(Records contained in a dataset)
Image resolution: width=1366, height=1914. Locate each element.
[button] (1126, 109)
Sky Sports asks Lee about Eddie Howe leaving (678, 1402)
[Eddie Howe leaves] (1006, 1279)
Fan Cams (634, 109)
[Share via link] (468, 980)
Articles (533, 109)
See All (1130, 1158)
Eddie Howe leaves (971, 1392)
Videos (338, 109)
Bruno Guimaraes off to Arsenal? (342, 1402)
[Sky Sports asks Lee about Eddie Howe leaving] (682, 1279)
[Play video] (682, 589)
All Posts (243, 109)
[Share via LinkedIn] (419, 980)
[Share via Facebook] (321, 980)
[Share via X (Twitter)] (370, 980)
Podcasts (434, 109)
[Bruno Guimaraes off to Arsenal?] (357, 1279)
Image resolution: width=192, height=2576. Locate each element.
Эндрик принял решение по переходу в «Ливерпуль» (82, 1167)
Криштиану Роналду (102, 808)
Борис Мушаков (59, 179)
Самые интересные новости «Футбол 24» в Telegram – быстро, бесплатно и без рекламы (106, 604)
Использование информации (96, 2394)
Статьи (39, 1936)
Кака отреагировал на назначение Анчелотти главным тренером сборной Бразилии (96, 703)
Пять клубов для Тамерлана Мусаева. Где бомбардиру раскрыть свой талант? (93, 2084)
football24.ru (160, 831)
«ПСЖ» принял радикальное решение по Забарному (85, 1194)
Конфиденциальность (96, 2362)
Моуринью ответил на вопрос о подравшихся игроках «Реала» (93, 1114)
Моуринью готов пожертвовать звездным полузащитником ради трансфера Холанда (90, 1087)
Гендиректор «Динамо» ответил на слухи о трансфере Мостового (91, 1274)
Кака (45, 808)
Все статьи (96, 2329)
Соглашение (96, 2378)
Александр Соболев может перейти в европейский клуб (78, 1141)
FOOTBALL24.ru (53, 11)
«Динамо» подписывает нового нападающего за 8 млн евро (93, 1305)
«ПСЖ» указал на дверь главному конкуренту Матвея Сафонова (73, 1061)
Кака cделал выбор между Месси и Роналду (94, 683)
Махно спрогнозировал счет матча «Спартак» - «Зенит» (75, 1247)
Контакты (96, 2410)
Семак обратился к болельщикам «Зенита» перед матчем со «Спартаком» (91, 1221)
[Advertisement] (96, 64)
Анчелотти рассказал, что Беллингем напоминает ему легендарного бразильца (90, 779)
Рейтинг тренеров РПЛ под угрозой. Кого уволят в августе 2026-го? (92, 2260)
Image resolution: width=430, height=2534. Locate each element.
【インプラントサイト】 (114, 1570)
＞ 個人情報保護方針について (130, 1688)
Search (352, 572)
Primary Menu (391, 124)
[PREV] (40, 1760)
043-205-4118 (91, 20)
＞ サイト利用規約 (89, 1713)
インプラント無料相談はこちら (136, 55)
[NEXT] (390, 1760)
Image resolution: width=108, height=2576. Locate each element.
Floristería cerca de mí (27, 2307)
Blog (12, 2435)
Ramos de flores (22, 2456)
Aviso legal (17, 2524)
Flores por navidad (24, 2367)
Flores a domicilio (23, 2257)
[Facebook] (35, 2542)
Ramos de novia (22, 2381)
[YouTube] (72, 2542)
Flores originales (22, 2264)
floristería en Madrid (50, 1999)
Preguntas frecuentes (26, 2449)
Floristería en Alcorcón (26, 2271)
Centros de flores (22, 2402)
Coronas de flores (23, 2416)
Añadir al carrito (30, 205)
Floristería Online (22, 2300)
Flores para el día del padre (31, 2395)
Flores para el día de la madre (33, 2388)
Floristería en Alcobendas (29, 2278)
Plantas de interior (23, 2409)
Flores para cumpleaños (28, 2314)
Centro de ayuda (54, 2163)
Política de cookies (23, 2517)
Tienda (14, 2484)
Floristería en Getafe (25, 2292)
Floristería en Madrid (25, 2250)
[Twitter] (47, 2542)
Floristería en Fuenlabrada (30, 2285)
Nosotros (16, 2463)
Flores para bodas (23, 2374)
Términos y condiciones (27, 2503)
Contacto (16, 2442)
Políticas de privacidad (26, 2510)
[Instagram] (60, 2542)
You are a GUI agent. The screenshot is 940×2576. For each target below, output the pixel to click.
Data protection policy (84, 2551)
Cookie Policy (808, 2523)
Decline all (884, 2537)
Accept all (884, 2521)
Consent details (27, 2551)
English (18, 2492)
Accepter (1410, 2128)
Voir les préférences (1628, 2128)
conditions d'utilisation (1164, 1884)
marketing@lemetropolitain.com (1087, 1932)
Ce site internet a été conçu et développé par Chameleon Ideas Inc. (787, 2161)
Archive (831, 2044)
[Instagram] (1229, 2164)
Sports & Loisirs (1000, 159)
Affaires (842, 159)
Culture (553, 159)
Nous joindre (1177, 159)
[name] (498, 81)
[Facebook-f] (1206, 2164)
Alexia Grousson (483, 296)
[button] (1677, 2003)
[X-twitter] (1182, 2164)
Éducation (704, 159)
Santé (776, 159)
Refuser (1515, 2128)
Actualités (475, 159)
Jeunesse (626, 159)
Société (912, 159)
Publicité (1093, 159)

● Exercise
When the line with "Floristería Online (22, 2300)" is reached in the data above, start copying there, and copy each line exactly until the line with "[Instagram] (60, 2542)" has been copied; copy nothing else.

● Task result
Floristería Online (22, 2300)
Flores para el día del padre (31, 2395)
Flores para el día de la madre (33, 2388)
Floristería en Alcobendas (29, 2278)
Plantas de interior (23, 2409)
Flores para cumpleaños (28, 2314)
Centro de ayuda (54, 2163)
Política de cookies (23, 2517)
Tienda (14, 2484)
Floristería en Getafe (25, 2292)
Floristería en Madrid (25, 2250)
[Twitter] (47, 2542)
Floristería en Fuenlabrada (30, 2285)
Nosotros (16, 2463)
Flores para bodas (23, 2374)
Términos y condiciones (27, 2503)
Contacto (16, 2442)
Políticas de privacidad (26, 2510)
[Instagram] (60, 2542)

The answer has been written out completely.